# Cleaning Bits



## free_sprtd (Oct 18, 2007)

How do you clean your bits? The one I have has what looks like rust on it, but it's newer, I think it's just crud that has built up. It's fairly hard. How do I get that stuff off if it needs something stronger than a towel? is there a special method? lol


----------



## mls (Nov 28, 2006)

Plain water and a toothbrush.

Also - if you let your horse graze with the bit in, rinse the bit when you untack.

If the bit is rusty, my husband has used Never Dull and then cleaned the bit after taking care of the rust.


----------



## toosleepy (Jan 14, 2009)

put them in the dish washer, does a great job


----------



## free_sprtd (Oct 18, 2007)

ya I usually don't let him graze, but I tend to give cookies  (he's still getting used to the bit) so maybe the sugar or something is causing the brown color? hmm ill take a look at it this weekend thanks!

haha really in the dishwasher? they don't rust that way? that's neat!


----------



## EternalSun (Mar 29, 2009)

A bit rusting is not a bad thing, unless they say specifically "will not rust". Sweet iron bits will rust because it encourages salivation and horses like the taste. For regular bit cleaning, I use a baking soda based toothpaste and a toothbrush. It really shines up the bit and my horse loves the minty taste.


----------



## Vidaloco (Sep 14, 2007)

Toothpaste is the best. I use cheap as I can get kind :lol: Makes their breath fresh and minty too :wink:


----------



## free_sprtd (Oct 18, 2007)

oh never thought about toothpaste! thanks guys!


----------



## onetoomany (Dec 10, 2008)

Yeah, I used to stick mine in the dishwasher to tick off my mom.


----------



## mudypony (Jan 30, 2008)

I use SOS pads and they work really well. It gets all the grime and junk off and makes it nice and shiny. Just makes sure to rinse all the blue soap stuff off.

I used to use the dishwasher but I found that it didn't get all the grime off, but I've never tried the toothpaste but I think it would work well.


----------



## juju (Oct 8, 2008)

I use a toothbrush and warm water. I will have to try the toothpaste next time!


----------



## kitten_Val (Apr 25, 2007)

Actually I wash mine after every use and wipe dry with the paper towel.  I hate using dirty bits on my horses. :twisted:


----------



## IrishRider (Aug 7, 2008)

I boil mine in water and apple juice.

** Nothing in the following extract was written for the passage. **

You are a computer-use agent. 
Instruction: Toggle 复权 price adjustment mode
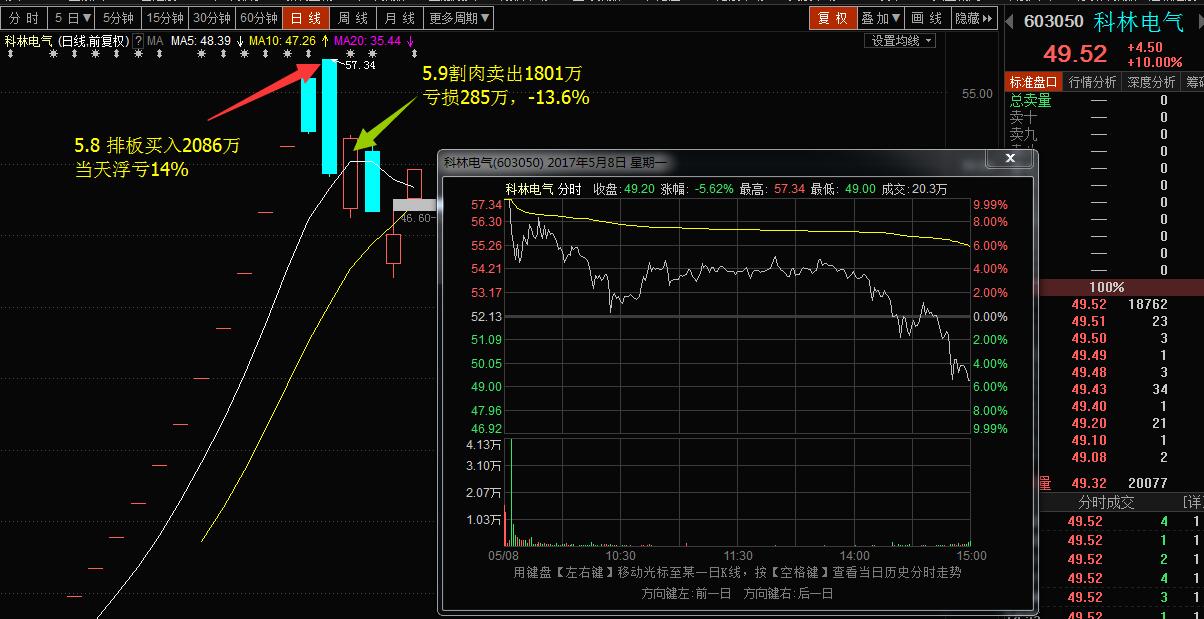point(832,18)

I don't know about the dishwasher because I wouldn't want any of that soap staying on the bit.


----------



## Vidaloco (Sep 14, 2007)

kitten_Val said:


> Actually I wash mine after every use and wipe dry with the paper towel.  I hate using dirty bits on my horses. :twisted:


I should be embarrassed to admit this but I swish mine around in the stock tank after a ride  I bring them all in a few times a year and give them a good polish


----------



## kitten_Val (Apr 25, 2007)

I actually did the same before I got my horses. But after I did - OMG! I wash the pads, clean the bits every time etc. But frankly my paint may try to spit out the dirty bit. And it takes me just 30 secs to clean it, so not a big deal.


----------



## onetoomany (Dec 10, 2008)

IrishRider said:


> I boil mine in water and apple juice. I don't know about the dishwasher because I wouldn't want any of that soap staying on the bit.


I don't think that's a worry as most/all dishwashers have rinse. Do you usually find left over soap on your dishes?


----------



## wild_spot (Jan 30, 2008)

I soak mine in hot water for an hour or two, then scrub with toothpaste and a toothbrush.


----------



## rider4life422 (Apr 11, 2009)

I also do the dishwasher about once a month, works really well. Inbetween I wipe it down after every ride.


----------



## MoroCurtis (Jul 1, 2019)

Hello to all. I have to try the toothpaste. But there is one very important question. Can horses be allergic to menthol, mint?


----------



## Kalraii (Jul 28, 2015)

MoroCurtis said:


> Hello to all. I have to try the toothpaste. But there is one very important question. Can horses be allergic to menthol, mint?


Hiya @MoroCurtis this thread is from 2009 that you replied to HOWEVER I even disinfect my horse's bit every now and then so can't imagine toothpaste to be any worse as long as it's clean of crud and well rinsed  Never tried it myself though though I'm sure some other posters will be along with their input.


----------



## waresbear (Jun 18, 2011)

I found toothpaste the best, really shines up any kind of silver or stainless on the bit as well. The dishwasher will clean them just fine but it won't polish them, toothpaste will. You can clean your jewelry with toothpaste as well and then use a microfiber cloth to polish.


----------